Le Sionisme en questions
Fiche technique
Résumé
Pierre Stambul est un membre actif de l'Union Juive Française pour la Paix, où il a assumé diverses responsabilités. Il est également l'auteur de l'ouvrage « Israël/Palestine, du refus d’être complice à l’engagement » (publié par Acratie en 2012).

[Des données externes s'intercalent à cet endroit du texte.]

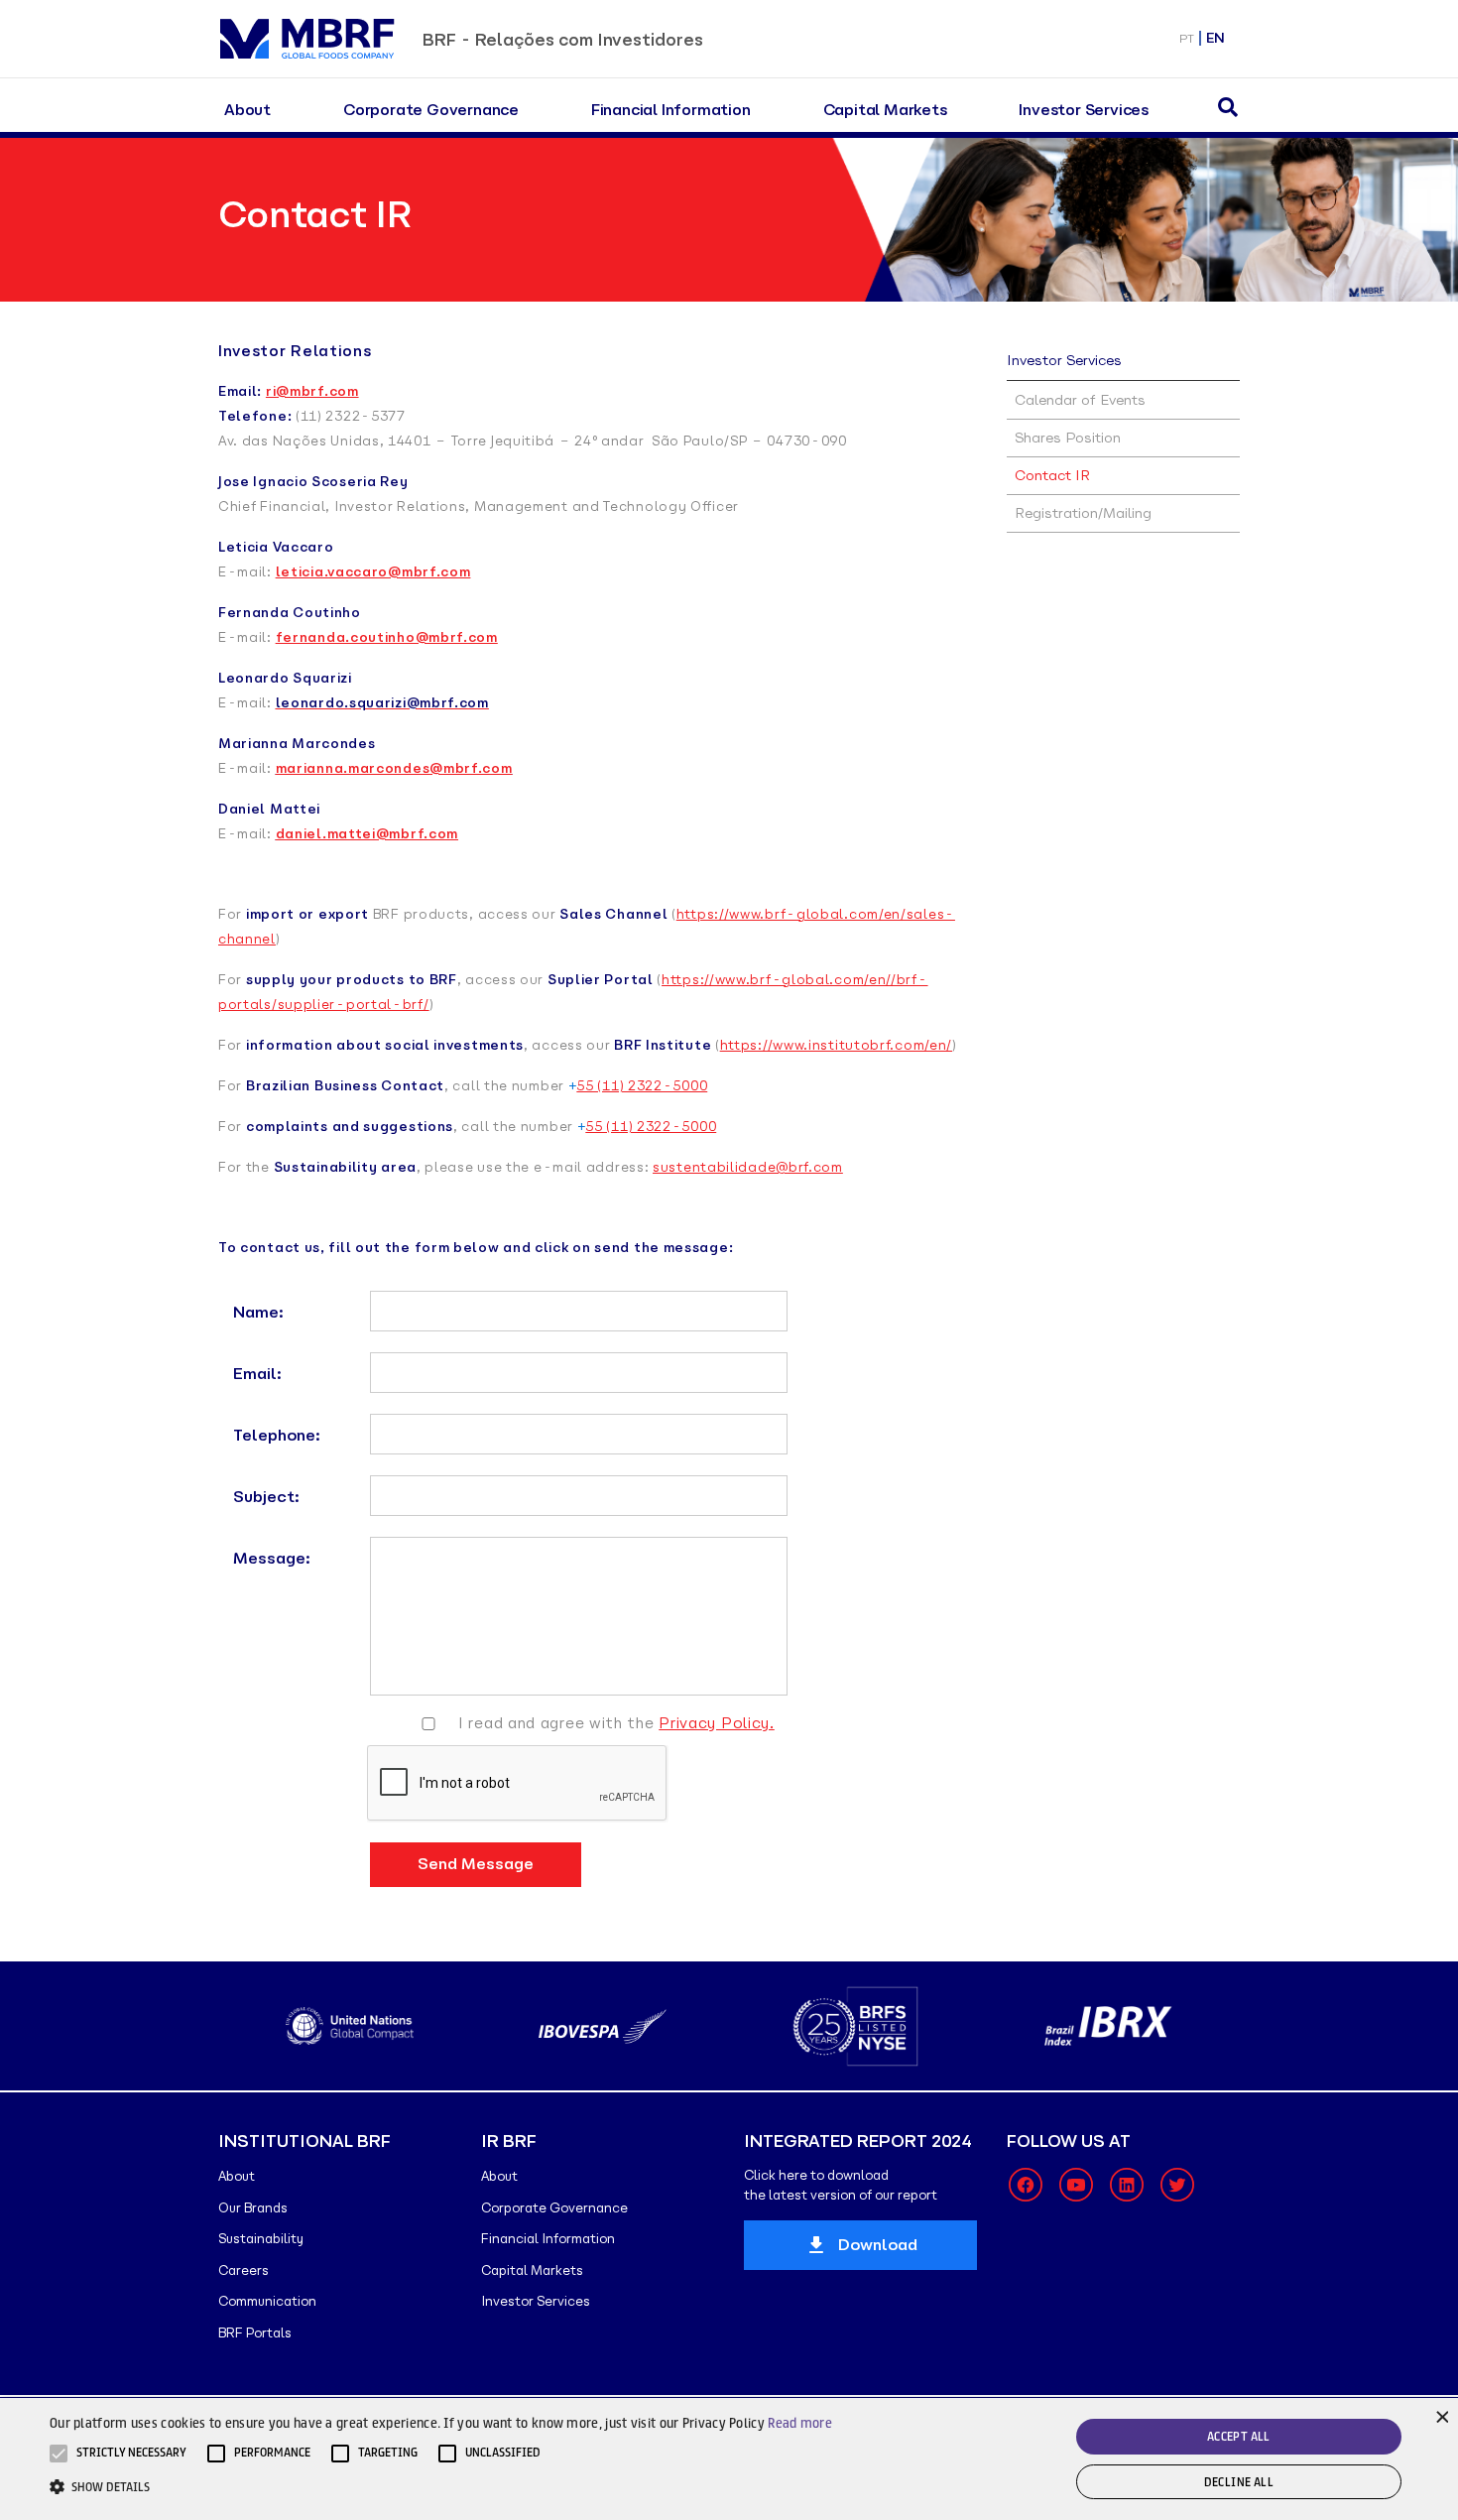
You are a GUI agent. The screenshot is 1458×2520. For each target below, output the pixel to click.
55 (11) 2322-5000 (641, 1085)
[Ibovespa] (603, 2026)
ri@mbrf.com (312, 391)
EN (1215, 38)
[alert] (729, 2459)
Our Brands (253, 2208)
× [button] (1440, 2415)
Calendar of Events (1080, 400)
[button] (131, 2453)
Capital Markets (885, 109)
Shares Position (1068, 437)
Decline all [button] (1239, 2481)
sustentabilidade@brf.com (748, 1167)
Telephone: (276, 1435)
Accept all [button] (1239, 2436)
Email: (257, 1373)
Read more (800, 2423)
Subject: (266, 1496)
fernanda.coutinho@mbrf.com (387, 637)
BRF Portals (255, 2333)
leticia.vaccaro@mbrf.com (373, 572)
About (247, 109)
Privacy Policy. (717, 1722)
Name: (258, 1312)
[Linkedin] (1127, 2185)
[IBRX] (1108, 2026)
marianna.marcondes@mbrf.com (394, 768)
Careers (243, 2270)
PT (1186, 38)
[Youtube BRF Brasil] (1076, 2185)
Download (877, 2244)
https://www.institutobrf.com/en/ (836, 1045)
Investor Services (1084, 109)
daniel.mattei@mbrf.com (367, 833)
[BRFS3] (855, 2027)
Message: (271, 1558)
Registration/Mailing (1083, 513)
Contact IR (1052, 475)
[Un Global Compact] (350, 2026)
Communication (267, 2301)
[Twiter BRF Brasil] (1177, 2185)
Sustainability (261, 2238)
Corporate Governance (431, 109)
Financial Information (671, 109)
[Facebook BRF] (1025, 2185)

Le conflit qu'Israël mène contre la population palestinienne, caractérisé par des purifications ethniques et des crimes de guerre, n'a pas débuté en 1967, ni même en 1948. Il prend ses racines au début du 20e siècle, au moment où les sionistes ont entrepris leur entreprise coloniale. Les approches dites "solutions", comme les accords d'Oslo, qui visaient à esquiver les problématiques fondamentales (l'occupation, la colonisation, l'apartheid, le racisme, etc.), ont manifestement échoué, révélant qu'il s'agissait d'une profonde chimère. La problématique du sionisme est d'une importance capitale, tout comme celle de l'apartheid l'était lorsqu'il a fallu envisager un futur différent pour l'Afrique du Sud. Le sionisme se présente comme une réponse erronée à l'antisémitisme ; il est un nationalisme, une forme de colonialisme, ainsi qu'une falsification de l'histoire, de la mémoire et des identités juives. C'est également une doctrine qui ambitionne de transformer les anciens exclus d'Europe, considérés comme inassimilables, en colons européens établis en Asie. Ayant effacé les divergences idéologiques, le sionisme a conduit à un mode de gouvernement en Israël comparable à celui de l'OAS. Cette doctrine n'est pas uniquement dévastatrice pour les Palestiniens ; elle ne propose aucune solution pour les Juifs qu'elle expose délibérément à des périls et qu'elle cherche à contraindre à la trahison ou à la complicité. Une paix équitable n'est pas envisageable sans surmonter ou rompre avec le sionisme.